PALERMO. Alcuni studenti universitari si sono improvvisati posteggiatori, con maschere del rettore Lagalla, per protestare contro la tassa sul parcheggio in viale delle Scienze a Palermo. Negli ultimi giorni il rettore Roberto Lagalla - dicono gli studenti - ha palesato l'urgenza di ratificare la norma riguardante la cosiddetta "Tassa parcheggio" in viale delle Scienze. Durante una seduta del consiglio di amministrazione dell'agosto 2009 l'università rese pubblica una convenzione con un consorzio di tre imprese private che avrebbero gestito il parcheggio di auto e motori dentro la cittadella universitaria. Le proteste degli studenti riuscirono a congelare la norma.    
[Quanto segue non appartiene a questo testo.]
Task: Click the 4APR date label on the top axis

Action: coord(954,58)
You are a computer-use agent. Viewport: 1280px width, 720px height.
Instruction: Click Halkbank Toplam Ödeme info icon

Dall'anno prossimo gli studenti che vorranno accedere in viale delle Scienze dovranno pagare 1 euro l'ora per la macchina e 50 centesimi per i motorini. “Questi soldi – dicono gli studenti - andranno esclusivamente alle ditte che in cambio metteranno a disposizione una navetta da 20 posti che percorrerà viale delle Scienze. Il consorzio di ditte si riserva altresì il diritto di aumentare i prezzi dal secondo anno di convenzione in poi, convenzione ricordiamo che avrà la durata di 17 anni. Tutto questo è inaccettabile”.